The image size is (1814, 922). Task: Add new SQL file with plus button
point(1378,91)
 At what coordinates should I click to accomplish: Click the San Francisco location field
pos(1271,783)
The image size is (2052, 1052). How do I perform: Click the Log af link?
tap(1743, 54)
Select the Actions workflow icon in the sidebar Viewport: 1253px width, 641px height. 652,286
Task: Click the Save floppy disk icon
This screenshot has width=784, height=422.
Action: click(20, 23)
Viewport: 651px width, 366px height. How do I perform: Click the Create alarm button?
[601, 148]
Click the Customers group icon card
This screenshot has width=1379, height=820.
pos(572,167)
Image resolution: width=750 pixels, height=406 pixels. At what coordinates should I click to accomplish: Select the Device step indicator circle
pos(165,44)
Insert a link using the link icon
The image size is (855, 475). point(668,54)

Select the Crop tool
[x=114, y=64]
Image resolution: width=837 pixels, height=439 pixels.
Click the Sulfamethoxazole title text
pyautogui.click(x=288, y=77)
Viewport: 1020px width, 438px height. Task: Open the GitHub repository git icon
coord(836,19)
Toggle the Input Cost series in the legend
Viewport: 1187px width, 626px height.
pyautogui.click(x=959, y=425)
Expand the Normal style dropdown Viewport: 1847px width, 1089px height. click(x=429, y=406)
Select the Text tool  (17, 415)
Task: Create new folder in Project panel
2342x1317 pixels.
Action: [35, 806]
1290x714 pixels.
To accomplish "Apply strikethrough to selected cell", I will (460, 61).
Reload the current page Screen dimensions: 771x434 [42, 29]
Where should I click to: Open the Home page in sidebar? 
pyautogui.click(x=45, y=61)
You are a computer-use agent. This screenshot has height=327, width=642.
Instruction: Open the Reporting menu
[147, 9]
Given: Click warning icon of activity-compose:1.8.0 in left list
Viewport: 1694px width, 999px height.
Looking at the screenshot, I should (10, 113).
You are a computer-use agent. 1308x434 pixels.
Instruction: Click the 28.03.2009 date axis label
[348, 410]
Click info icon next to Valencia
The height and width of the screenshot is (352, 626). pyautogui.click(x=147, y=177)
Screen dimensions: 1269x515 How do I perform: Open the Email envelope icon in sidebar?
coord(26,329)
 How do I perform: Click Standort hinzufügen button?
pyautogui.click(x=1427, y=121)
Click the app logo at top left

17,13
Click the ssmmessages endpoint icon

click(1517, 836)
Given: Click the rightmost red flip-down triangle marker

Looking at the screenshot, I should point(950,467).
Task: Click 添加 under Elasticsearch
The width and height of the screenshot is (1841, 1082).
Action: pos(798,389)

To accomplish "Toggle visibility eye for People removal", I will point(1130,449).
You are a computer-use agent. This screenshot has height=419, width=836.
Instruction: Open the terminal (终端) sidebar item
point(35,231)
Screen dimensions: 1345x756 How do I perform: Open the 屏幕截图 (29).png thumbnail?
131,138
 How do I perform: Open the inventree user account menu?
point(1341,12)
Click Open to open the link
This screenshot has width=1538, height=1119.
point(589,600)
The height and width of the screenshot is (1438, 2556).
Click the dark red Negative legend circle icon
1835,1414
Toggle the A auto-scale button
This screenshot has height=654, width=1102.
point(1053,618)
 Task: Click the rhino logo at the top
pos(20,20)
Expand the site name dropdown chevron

WHAT YOU HAVE TO DO: In the listing above, find the line containing "Screen dimensions: 1345x756" and the line containing "Toggle the A auto-scale button". Output them and every line between, exactly, and nothing else.

RESULT FOR THIS EXERCISE:
Screen dimensions: 1345x756 How do I perform: Open the 屏幕截图 (29).png thumbnail?
131,138
 How do I perform: Open the inventree user account menu?
point(1341,12)
Click Open to open the link
This screenshot has width=1538, height=1119.
point(589,600)
The height and width of the screenshot is (1438, 2556).
Click the dark red Negative legend circle icon
1835,1414
Toggle the A auto-scale button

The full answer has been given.